Frequently Asked Questions
What does Stryker (SYK) actually sell?
Stryker is a medical technology company that sells orthopedic implants such as hip and knee replacements, trauma and spine hardware, surgical equipment and navigation tools, hospital beds and stretchers, emergency-medical and EMS gear, endoscopy systems, and neurovascular products used to treat stroke. It also sells its Mako robotic-arm surgical system, which helps drive sales of its implants and disposables.
How does Stryker make money?
Stryker generates revenue mainly by selling devices, implants, instruments, and single-use disposables to hospitals, surgery centers, physicians, and emergency-services providers. A meaningful portion of sales is recurring because implants and disposables are tied to ongoing surgical and procedure volumes, and the company supplements organic growth with frequent acquisitions.

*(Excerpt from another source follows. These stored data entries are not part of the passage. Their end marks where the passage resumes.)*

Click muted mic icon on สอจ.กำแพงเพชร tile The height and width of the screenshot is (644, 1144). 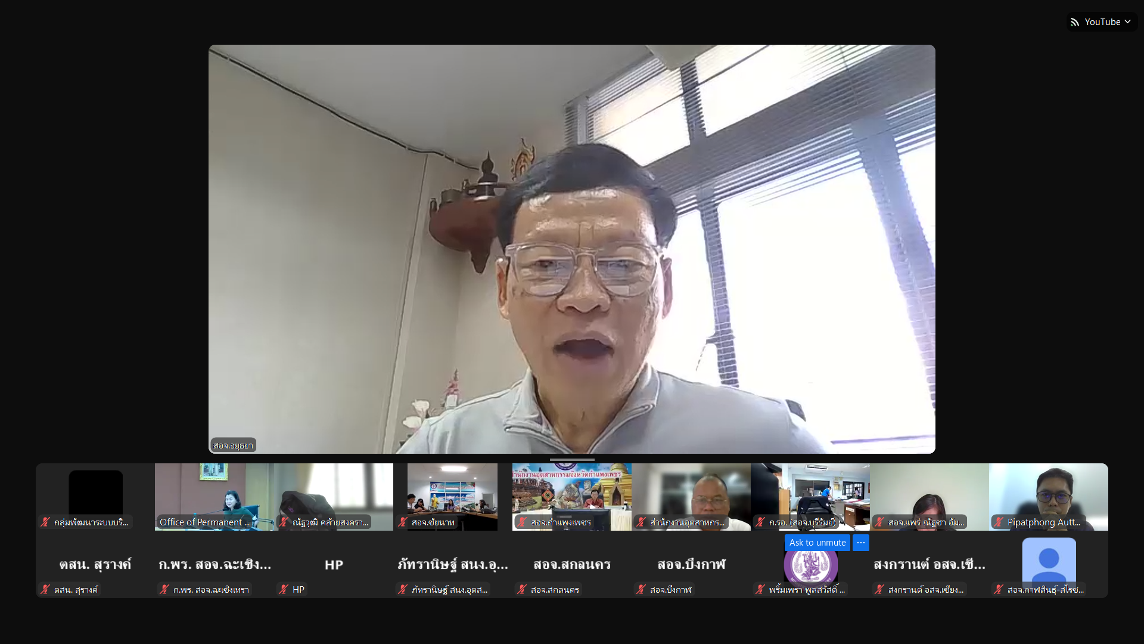(522, 522)
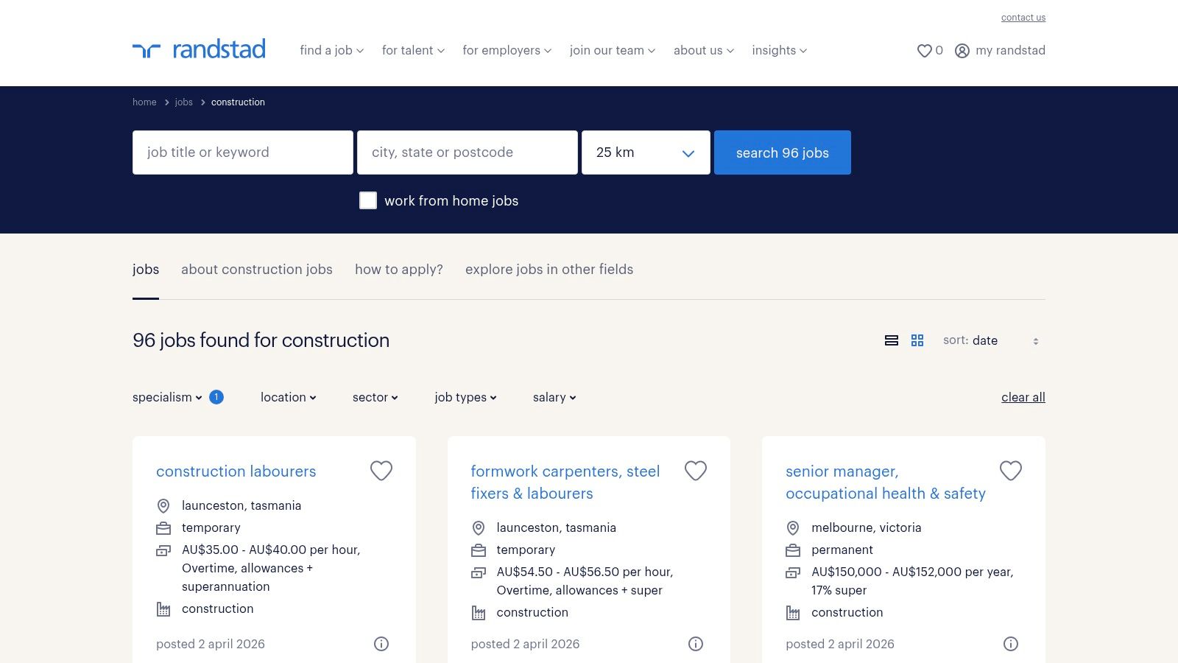Expand the location filter
Viewport: 1178px width, 663px height.
(x=287, y=397)
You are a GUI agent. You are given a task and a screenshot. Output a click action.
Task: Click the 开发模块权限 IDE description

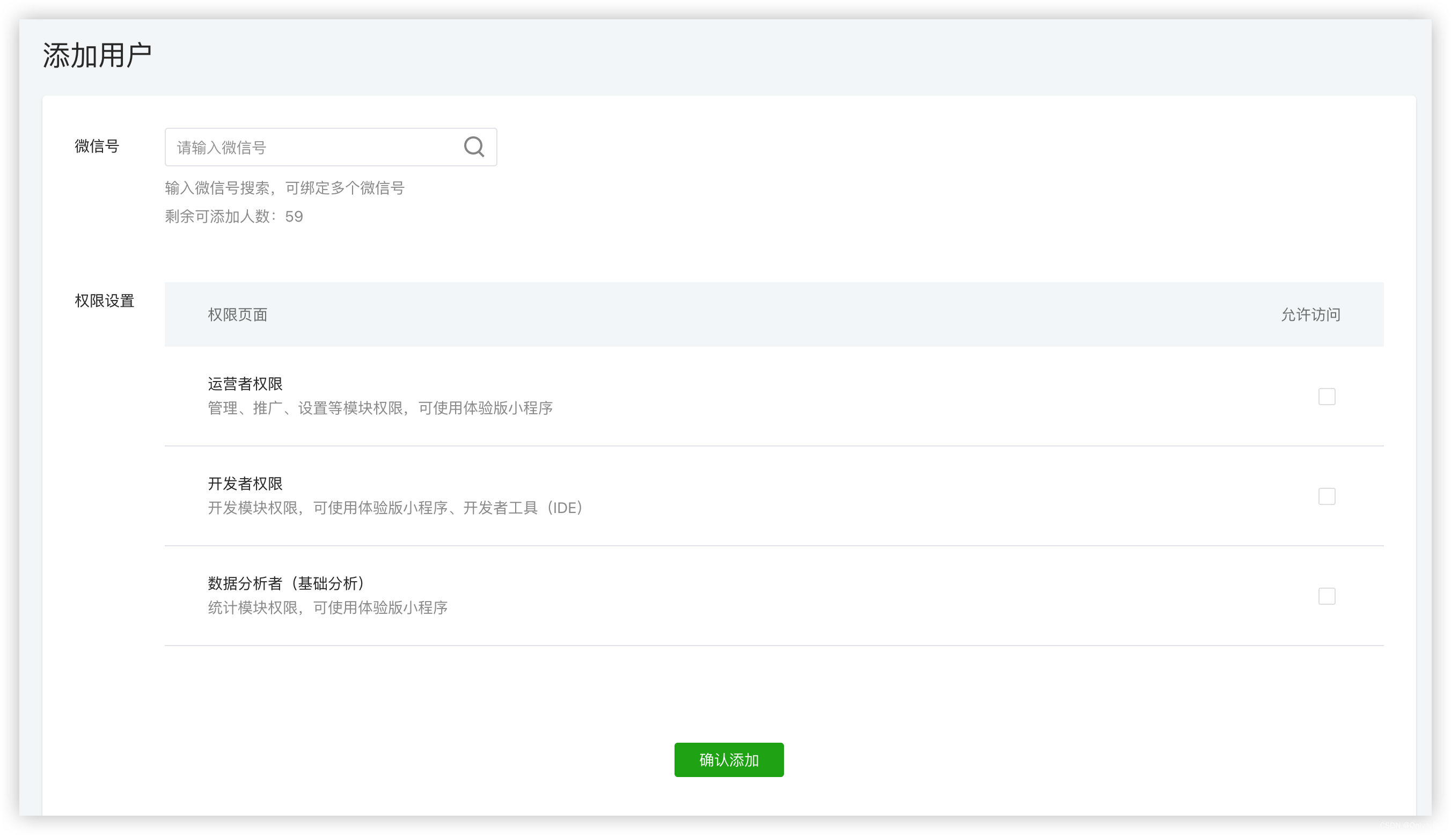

What are Stryker's reporting segments?
Stryker reports through two broad segments: MedSurg and Neurotechnology, which includes surgical equipment, medical products, endoscopy, neurovascular, and instruments; and Orthopaedics and Spine, which includes hip, knee, trauma, extremities, and spine products. Its 10-K and 10-Q break out revenue and operating income by these segments.
What should I watch for in Stryker's SEC filings?
Focus on segment revenue and operating income, organic (constant-currency) growth versus acquisition-driven growth, gross and operating margins, R&D and SG&A spending, Mako robotic-system placements and pull-through, debt and interest expense, free cash flow, and the legal and regulatory notes covering recalls and product-liability litigation. The 8-K filings carry earnings releases, guidance, completed acquisitions, and material events.